An introduction to analyzing your email data using SQL and a Redshift datastore.
Using data sent to a Redshift database from Vero, we’ll put together a chart that will help you start to conceptualize how you could build out a detailed and accurate Email Dashboard for your organization.
This will also further the skills you need to analyze your email marketing data when joining it up with the rest of your customer data, using your own data warehouse and SQL charting tools.
A few weeks ago, we talked about how you could graph your Net Churn using SQL. This was to introduce you to the world of data warehousing and detailed analysis using your own data.
The post generated huge interest so this week we’re focusing on email, an area in which we aim to set the benchmark for what’s possible.
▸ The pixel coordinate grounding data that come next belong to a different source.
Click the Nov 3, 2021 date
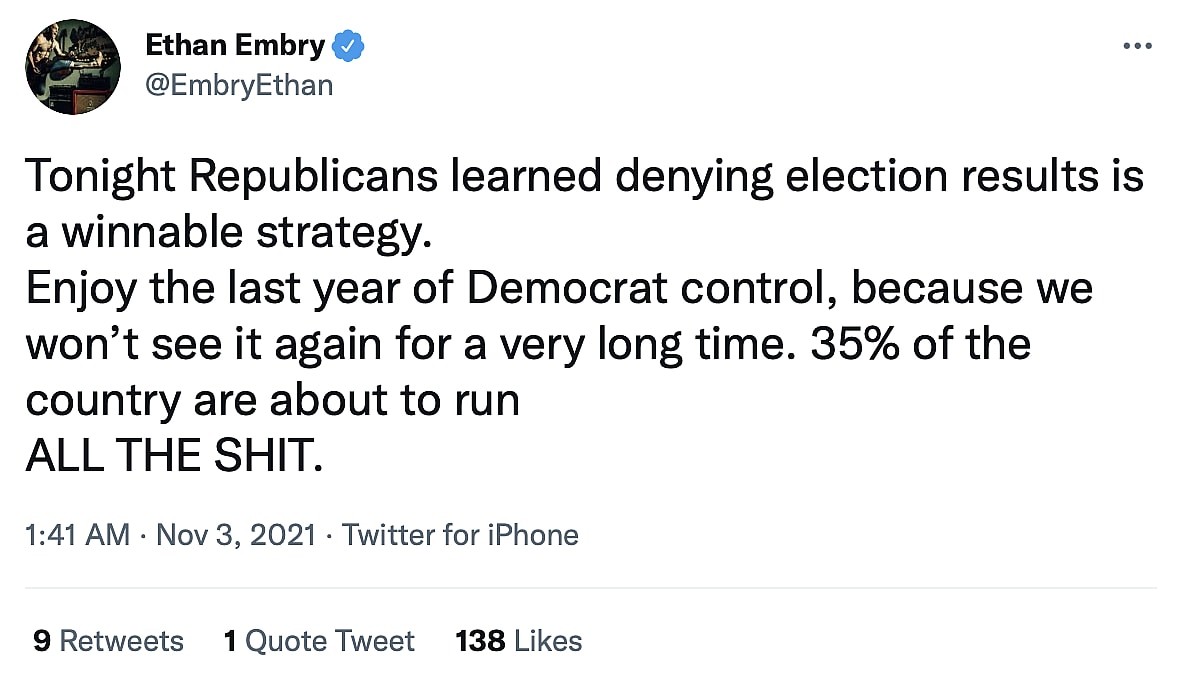 (235, 535)
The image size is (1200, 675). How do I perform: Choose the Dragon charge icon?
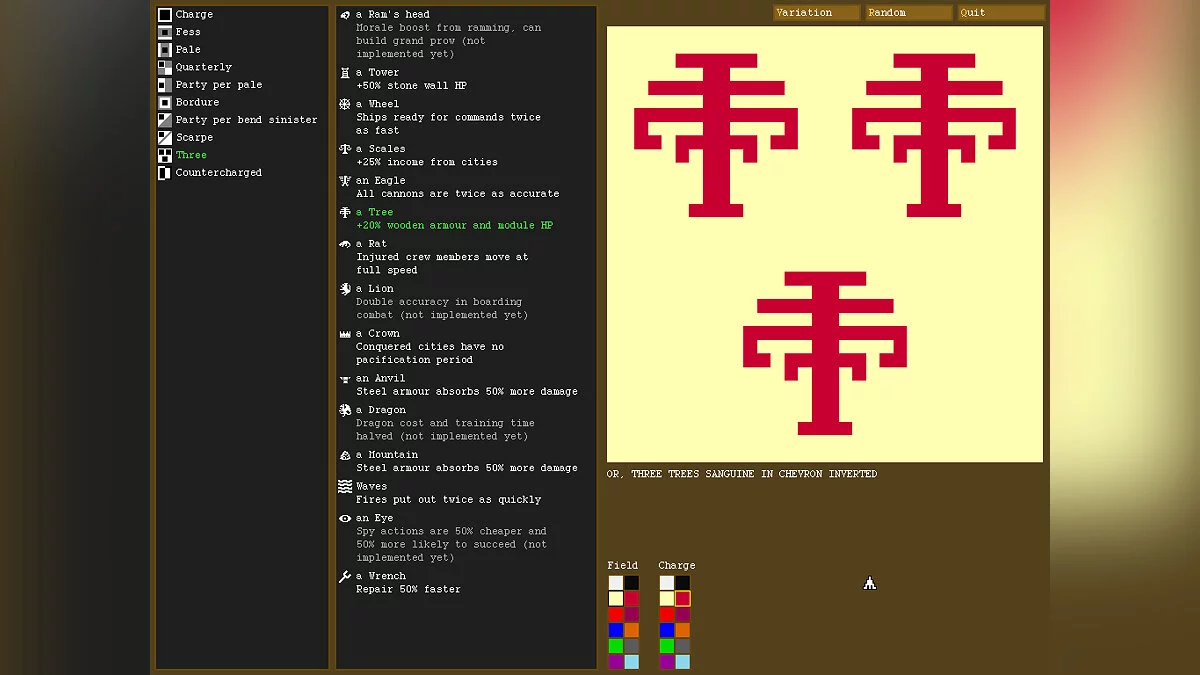(345, 410)
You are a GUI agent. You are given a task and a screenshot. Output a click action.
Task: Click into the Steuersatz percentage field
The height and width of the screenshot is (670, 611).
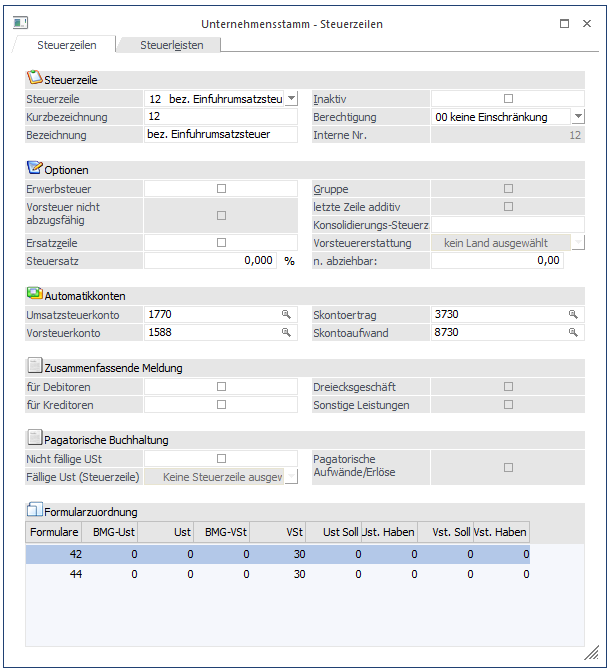[x=210, y=260]
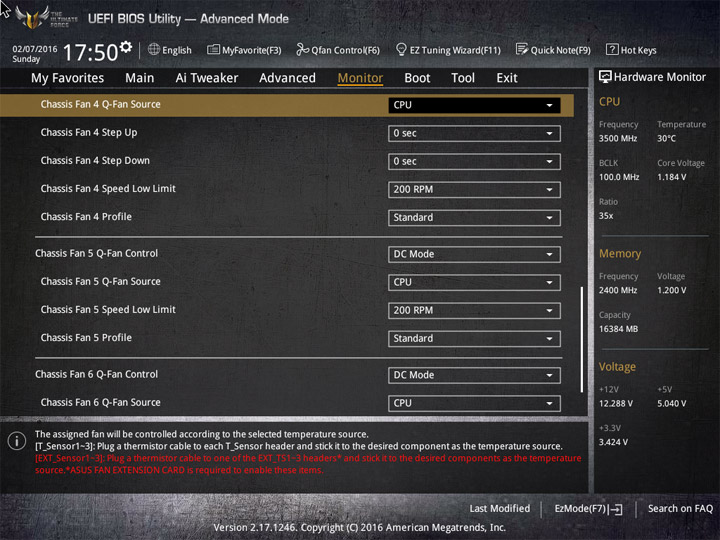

Charting open rates for your latest newsletter campaigns
Here’s an example of the chart we’ll be building.
What you’ll need to do this yourself
Here’s the setup we use to get accurate and complete data and to chart it beautifully:
- We use Vero to send all of Vero’s emails. Vero’s campaign management platform helps us create and manage our customer journey so we know who we’re sending what, and when. We send both automated and newsletter email campaigns with Vero.
- Segment’s integration automatically plugs into Vero and allows Vero to send back data on all email deliveries, opens, clicks, unsubscribes and so on into their platform.
- RJ Metrics’ Pipeline product syncs all of our Segment behavioral data to a Redshift database.
- Our data warehouse is hosted on a basic Amazon Web Services (AWS) Redshift cluster.
- We chart our reports using Periscope Data.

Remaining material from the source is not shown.